Take the records underneath and set them down exactly.

[Saved entries]
########
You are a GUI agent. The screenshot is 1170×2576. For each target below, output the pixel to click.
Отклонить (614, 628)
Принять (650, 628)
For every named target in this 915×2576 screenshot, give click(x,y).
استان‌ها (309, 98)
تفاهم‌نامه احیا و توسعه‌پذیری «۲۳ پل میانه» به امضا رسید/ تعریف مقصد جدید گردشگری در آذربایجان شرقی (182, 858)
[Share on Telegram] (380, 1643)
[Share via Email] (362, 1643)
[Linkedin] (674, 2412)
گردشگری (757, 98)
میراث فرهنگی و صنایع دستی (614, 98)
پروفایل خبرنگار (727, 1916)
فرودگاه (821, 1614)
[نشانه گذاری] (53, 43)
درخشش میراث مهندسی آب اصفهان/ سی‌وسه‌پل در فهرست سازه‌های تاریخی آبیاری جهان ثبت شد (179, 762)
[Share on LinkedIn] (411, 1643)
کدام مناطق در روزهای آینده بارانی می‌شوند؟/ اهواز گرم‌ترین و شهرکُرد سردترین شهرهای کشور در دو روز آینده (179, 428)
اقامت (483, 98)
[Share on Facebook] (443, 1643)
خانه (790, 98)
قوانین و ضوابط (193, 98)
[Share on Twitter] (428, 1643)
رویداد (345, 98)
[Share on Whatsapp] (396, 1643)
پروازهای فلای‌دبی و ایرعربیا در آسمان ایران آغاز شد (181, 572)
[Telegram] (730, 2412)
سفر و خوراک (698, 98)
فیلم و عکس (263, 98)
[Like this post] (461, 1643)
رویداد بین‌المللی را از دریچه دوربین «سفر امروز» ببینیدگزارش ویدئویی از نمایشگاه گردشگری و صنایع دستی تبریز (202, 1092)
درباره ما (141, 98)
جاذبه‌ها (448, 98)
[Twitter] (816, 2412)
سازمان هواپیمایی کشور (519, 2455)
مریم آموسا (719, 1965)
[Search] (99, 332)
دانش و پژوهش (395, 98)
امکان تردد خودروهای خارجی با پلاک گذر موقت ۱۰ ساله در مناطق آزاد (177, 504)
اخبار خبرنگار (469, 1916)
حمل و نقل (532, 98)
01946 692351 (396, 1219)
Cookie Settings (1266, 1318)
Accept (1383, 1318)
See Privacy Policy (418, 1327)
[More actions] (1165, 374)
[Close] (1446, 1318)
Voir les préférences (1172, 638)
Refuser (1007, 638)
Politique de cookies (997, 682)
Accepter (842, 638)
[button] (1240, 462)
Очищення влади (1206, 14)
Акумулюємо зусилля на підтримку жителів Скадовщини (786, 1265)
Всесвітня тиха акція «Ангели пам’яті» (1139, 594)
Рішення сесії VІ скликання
########
SOLUTION BELOW
You are a GUI agent. The screenshot is 1170×2576. For each target below, output the pixel to click.
Отклонить (614, 628)
Принять (650, 628)
For every named target in this 915×2576 screenshot, give click(x,y).
استان‌ها (309, 98)
تفاهم‌نامه احیا و توسعه‌پذیری «۲۳ پل میانه» به امضا رسید/ تعریف مقصد جدید گردشگری در آذربایجان شرقی (182, 858)
[Share on Telegram] (380, 1643)
[Share via Email] (362, 1643)
[Linkedin] (674, 2412)
گردشگری (757, 98)
میراث فرهنگی و صنایع دستی (614, 98)
پروفایل خبرنگار (727, 1916)
فرودگاه (821, 1614)
[نشانه گذاری] (53, 43)
درخشش میراث مهندسی آب اصفهان/ سی‌وسه‌پل در فهرست سازه‌های تاریخی آبیاری جهان ثبت شد (179, 762)
[Share on LinkedIn] (411, 1643)
کدام مناطق در روزهای آینده بارانی می‌شوند؟/ اهواز گرم‌ترین و شهرکُرد سردترین شهرهای کشور در دو روز آینده (179, 428)
اقامت (483, 98)
[Share on Facebook] (443, 1643)
خانه (790, 98)
قوانین و ضوابط (193, 98)
[Share on Twitter] (428, 1643)
رویداد (345, 98)
[Share on Whatsapp] (396, 1643)
پروازهای فلای‌دبی و ایرعربیا در آسمان ایران آغاز شد (181, 572)
[Telegram] (730, 2412)
سفر و خوراک (698, 98)
فیلم و عکس (263, 98)
[Like this post] (461, 1643)
رویداد بین‌المللی را از دریچه دوربین «سفر امروز» ببینیدگزارش ویدئویی از نمایشگاه گردشگری و صنایع دستی تبریز (202, 1092)
درباره ما (141, 98)
جاذبه‌ها (448, 98)
[Twitter] (816, 2412)
سازمان هواپیمایی کشور (519, 2455)
مریم آموسا (719, 1965)
[Search] (99, 332)
دانش و پژوهش (395, 98)
امکان تردد خودروهای خارجی با پلاک گذر موقت ۱۰ ساله در مناطق آزاد (177, 504)
اخبار خبرنگار (469, 1916)
حمل و نقل (532, 98)
01946 692351 (396, 1219)
Cookie Settings (1266, 1318)
Accept (1383, 1318)
See Privacy Policy (418, 1327)
[More actions] (1165, 374)
[Close] (1446, 1318)
Voir les préférences (1172, 638)
Refuser (1007, 638)
Politique de cookies (997, 682)
Accepter (842, 638)
[button] (1240, 462)
Очищення влади (1206, 14)
Акумулюємо зусилля на підтримку жителів Скадовщини (786, 1265)
Всесвітня тиха акція «Ангели пам’яті» (1139, 594)
Рішення сесії VІ скликання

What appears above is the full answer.